Without the pictures, copy all of the data exactly.

Data in this exercise
Segment Open

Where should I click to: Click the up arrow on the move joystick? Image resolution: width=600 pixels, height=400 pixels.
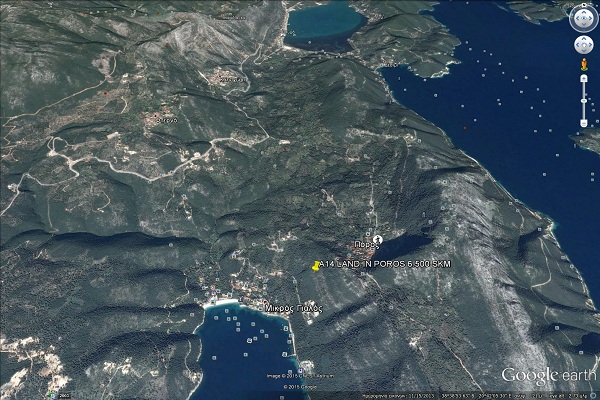pos(583,37)
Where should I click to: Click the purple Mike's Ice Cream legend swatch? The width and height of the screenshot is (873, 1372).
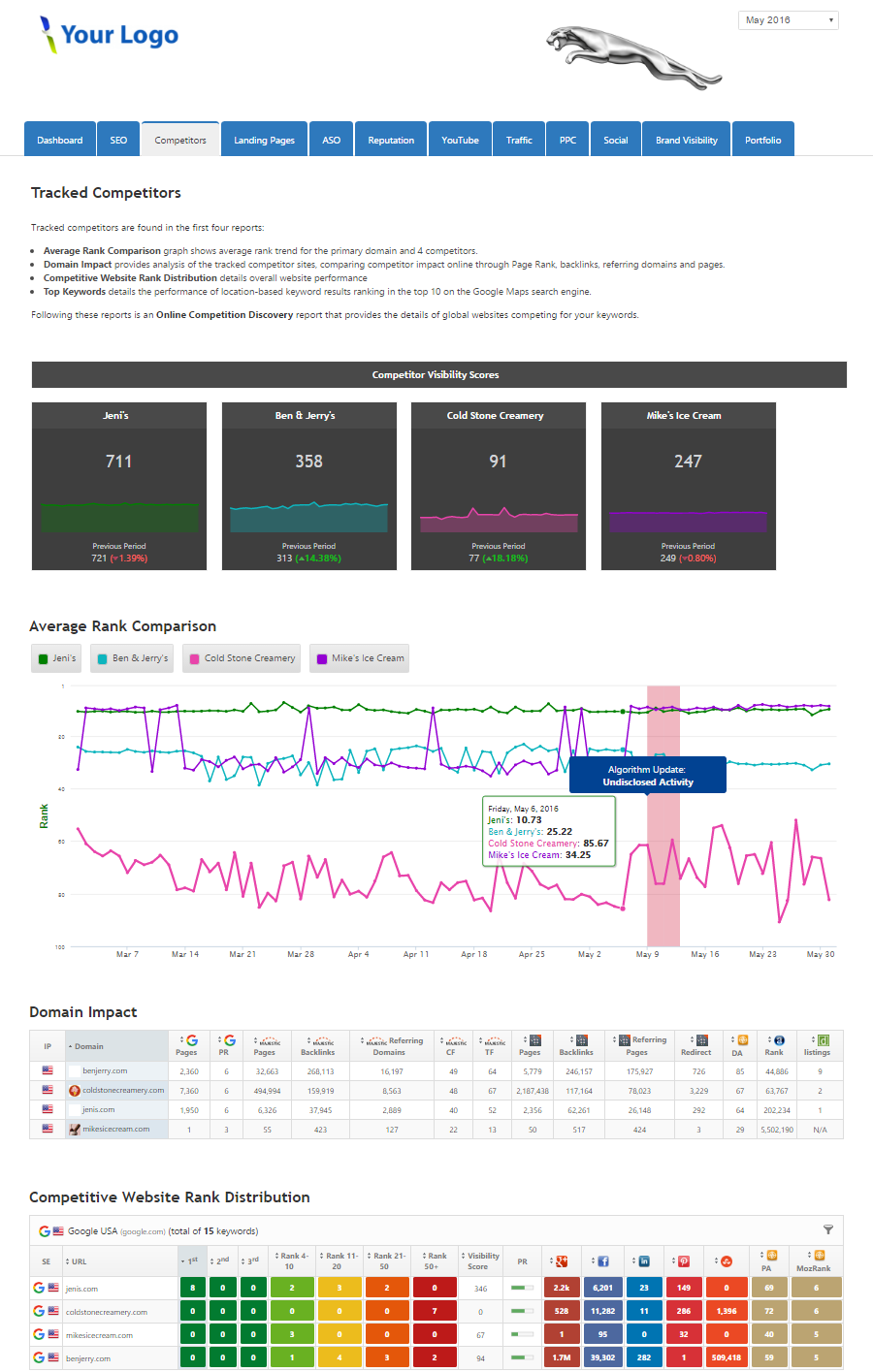click(x=322, y=658)
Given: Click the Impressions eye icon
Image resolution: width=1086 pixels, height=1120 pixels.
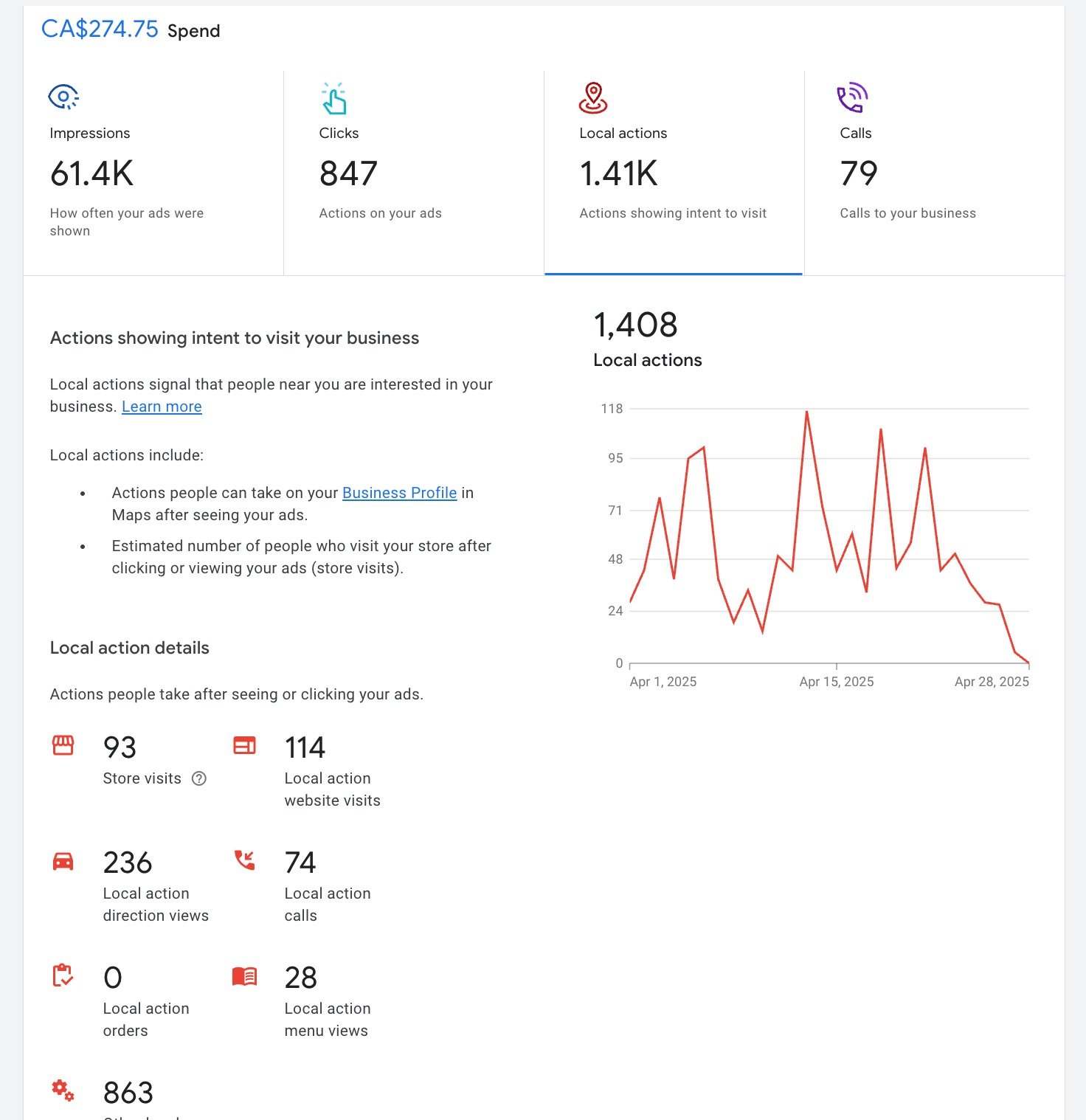Looking at the screenshot, I should [63, 97].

Segment Closed

Written response
Where should I click to: Click the up arrow on the move joystick? Image resolution: width=600 pixels, height=400 pixels.
pos(583,37)
Where should I click to: Click the purple Mike's Ice Cream legend swatch? The width and height of the screenshot is (873, 1372).
click(x=322, y=658)
Given: Click the Impressions eye icon
Image resolution: width=1086 pixels, height=1120 pixels.
Looking at the screenshot, I should [63, 97].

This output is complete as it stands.